When patients have a reduced level of HPRT rather than a complete deficiency, they develop gout-like manifestations and eventual gouty arthritis, distinctive of Kelley–Seegmiller syndrome [21]. Partial HPRT deficiency usually develops from a point mutation resulting in a single amino acid substitution within the protein [22]. Many such mutants have been characterized and are often present in the amino-terminal domain of the protein [27]. These mutations generally stay within family lineages, and it is rare that two separate families share the same mutation. Symptoms are directly related to, and caused by, the excess production of uric acid within the body. Diseased individuals pass large amounts of urate crystals into the urine for a majority of their early life, and after approximately 20 years of chronic hyperuricemia an inflammatory response develops that leads to arthritis [17]. In Lesch–Nyhan syndrome and Kelley–Seegmiller syndrome, the regulatory nature of HPRT is demonstrated as the lack of the protein results in an overproduction of purines. We suggest a possible negative feedback loop controlling purine production that may be regulated by the availability of HPRT within the cell: as cells have sufficient purines, HPRT is utilized to halt further purine synthesis.
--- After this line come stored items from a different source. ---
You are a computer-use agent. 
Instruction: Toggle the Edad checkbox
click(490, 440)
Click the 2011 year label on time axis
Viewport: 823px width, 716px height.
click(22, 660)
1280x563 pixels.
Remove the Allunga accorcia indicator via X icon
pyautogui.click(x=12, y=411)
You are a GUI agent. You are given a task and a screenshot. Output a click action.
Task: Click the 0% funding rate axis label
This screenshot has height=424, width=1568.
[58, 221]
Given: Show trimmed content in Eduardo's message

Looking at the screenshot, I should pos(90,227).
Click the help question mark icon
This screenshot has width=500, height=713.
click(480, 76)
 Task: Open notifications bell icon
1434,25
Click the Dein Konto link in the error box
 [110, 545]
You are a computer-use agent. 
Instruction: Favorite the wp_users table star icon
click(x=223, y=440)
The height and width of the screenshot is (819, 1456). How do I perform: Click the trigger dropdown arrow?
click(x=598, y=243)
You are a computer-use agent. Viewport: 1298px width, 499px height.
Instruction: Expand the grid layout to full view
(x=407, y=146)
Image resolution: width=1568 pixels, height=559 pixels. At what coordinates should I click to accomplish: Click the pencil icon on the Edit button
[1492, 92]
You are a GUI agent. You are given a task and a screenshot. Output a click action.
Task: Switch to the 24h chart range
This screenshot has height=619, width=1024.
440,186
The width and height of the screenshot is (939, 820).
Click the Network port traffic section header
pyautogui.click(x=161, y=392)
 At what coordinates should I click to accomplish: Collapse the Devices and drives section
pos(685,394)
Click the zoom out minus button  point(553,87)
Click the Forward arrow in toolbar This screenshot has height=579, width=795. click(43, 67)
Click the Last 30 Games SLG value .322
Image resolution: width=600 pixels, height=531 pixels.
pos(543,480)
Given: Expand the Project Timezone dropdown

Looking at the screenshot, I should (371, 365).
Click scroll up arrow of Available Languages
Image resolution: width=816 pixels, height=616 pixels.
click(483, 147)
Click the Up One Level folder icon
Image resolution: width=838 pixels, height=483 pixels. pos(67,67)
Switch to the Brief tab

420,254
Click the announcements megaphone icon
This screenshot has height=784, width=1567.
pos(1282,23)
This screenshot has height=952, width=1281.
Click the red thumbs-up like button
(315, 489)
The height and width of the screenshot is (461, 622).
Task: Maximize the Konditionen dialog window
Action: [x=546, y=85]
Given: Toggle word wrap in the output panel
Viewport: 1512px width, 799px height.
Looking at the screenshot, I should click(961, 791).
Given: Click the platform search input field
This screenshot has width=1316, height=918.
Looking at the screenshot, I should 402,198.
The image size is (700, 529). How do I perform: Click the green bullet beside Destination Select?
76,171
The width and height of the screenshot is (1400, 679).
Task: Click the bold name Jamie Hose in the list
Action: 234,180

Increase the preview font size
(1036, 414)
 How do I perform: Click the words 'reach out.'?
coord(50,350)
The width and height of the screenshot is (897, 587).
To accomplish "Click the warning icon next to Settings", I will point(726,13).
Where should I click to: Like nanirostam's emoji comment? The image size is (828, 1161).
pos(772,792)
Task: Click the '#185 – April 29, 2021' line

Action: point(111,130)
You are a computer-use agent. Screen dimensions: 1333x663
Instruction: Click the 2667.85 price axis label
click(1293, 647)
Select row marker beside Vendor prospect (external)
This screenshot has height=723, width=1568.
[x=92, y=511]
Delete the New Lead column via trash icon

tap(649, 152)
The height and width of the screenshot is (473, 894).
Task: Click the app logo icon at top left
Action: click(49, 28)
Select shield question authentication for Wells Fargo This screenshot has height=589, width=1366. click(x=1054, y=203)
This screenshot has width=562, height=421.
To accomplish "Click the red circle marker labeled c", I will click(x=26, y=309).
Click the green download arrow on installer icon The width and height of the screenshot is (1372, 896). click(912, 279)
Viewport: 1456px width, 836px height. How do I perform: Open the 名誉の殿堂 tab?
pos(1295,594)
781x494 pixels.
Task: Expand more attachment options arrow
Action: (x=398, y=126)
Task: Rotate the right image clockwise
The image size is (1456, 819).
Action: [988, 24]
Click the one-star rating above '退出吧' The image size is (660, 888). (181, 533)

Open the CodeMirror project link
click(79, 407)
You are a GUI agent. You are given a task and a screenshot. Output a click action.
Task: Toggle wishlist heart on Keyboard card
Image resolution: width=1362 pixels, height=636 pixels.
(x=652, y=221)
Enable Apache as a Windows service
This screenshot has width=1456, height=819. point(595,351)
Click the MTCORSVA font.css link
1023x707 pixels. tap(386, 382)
Relationship between other salvage pathway enzymes and cancer
Involved in the same salvage pathway, nucleotide synthesis pathway as HPRT, Thymidine Kinase 1 (TK1), previously known as fetal TK, is an enzyme that controls pyrimidine synthesis of thymine. TK1 catalyzes the conversion of thymidine to deoxythymidine monophosphate (dTMP) [29]. Due to its presence in the serum of cancer patients, TK1 is known as a proliferative biomarker in cancer development and as a biomarker to monitor recurrence [30,31,32,33,34,35]. The serum detection of TK1 is an early step in cancer growth and has been used as an early detection system for cancer prevention as elevated serum levels have been shown to correspond with tumor aggressiveness [30, 36,37,38]. It has also been suggested that TK1 could be used to distinguish between slowly growing tumors and more aggressive, fast-growing tumors [39]. In addition, TK1 has been established as a cancer biomarker for multiple cancers including leukemia, colorectal cancer, lung cancer, breast cancer, and prostate cancers [37, 40]. As an established biomarker for cancer development, TK1 demonstrates the relationship between cancer proliferation and the control of salvage enzymes.
HPRT as a reporter gene
The role HPRT has played within the realm of cancer has been largely limited to its use as an established human reporter gene. The hprt gene is currently used to assess somatic mutations and mutagenesis in in vitro and in vivo studies evaluating potential carcinogens and cancer therapies [41,42,43,44,45]. As the first human somatic gene mutation assay developed, the HPRT assay has been thoroughly used to identify and select mutant cells by taking advantage of the biochemical pathways used to synthesize DNA within cells [46,47,48]. Mutations in the hprt locus are carefully monitored in studies of individuals exposed to both potential mutagens and carcinogenic agents to determine the effects of exposure to DNA integrity and resulting cancer risk [49,50,51,52,53]. Using this mutational biomarker, researchers have found significant correlations between HPRT mutations and increased cancer risk [45, 50, 52,53,54,55,56,57,58]. Gladd and Tindall used the hprt locus to determine the mutation rate of various cancer cell lines with mismatch repair-gene defects [59], while Branda et al. utilized the hprt locus to monitor the DNA mutation rate of women with breast cancer treated with tamoxifen, radiotherapy, or chemotherapy [54]. As such an influential biomarker for cancer development, the utilization of hprt has led to significant contributions to the cancer community.
Emerging role in cancer
Recently, new evidence has indicated an emerging role for HPRT within cancer. Researchers have found that HPRT has elevated expression specifically within cancer cells. Muller et al., using quantitative PCR, found that HPRT was present in breast cancer cell lines (MDA-MB-231), primary tumors, and tumor-infiltrated lungs of SCID mice injected with MDA-MB-231 breast cancer cells. Yet, they found no detectable amount of the enzyme in normal lungs from healthy mouse counterparts. Additionally, Muller et al. found that the mRNA levels of hprt directly correlated with the tumor load of the tested mouse, indicating that the level of HPRT within the mouse was related to the size of the tumor [60]. Furthermore, the evaluation of HPRT expression in cancer patients via immunohistochemistry shows significant variability between cancer patients [61]. Overall, HPRT is generally overexpressed within cancer patients as data from both tissue and RNA-seq show significant increases in protein levels within malignant samples [61]. While there is an overall increase in malignancy, HPRT overexpression is not a consistent trend within all patients, and only a cohort of cancer patients experience an upregulation [61]. This indicates that the regulation of HPRT synthesis is compromised within those patients. As previously discussed, HPRT has a regulatory function within the cell that may contribute to this apparent lack of transcriptional control within malignant cells. As a protein with differential expression, HPRT has the potential to be used as a characterization tool when assessing patient tumors and evaluating treatment options.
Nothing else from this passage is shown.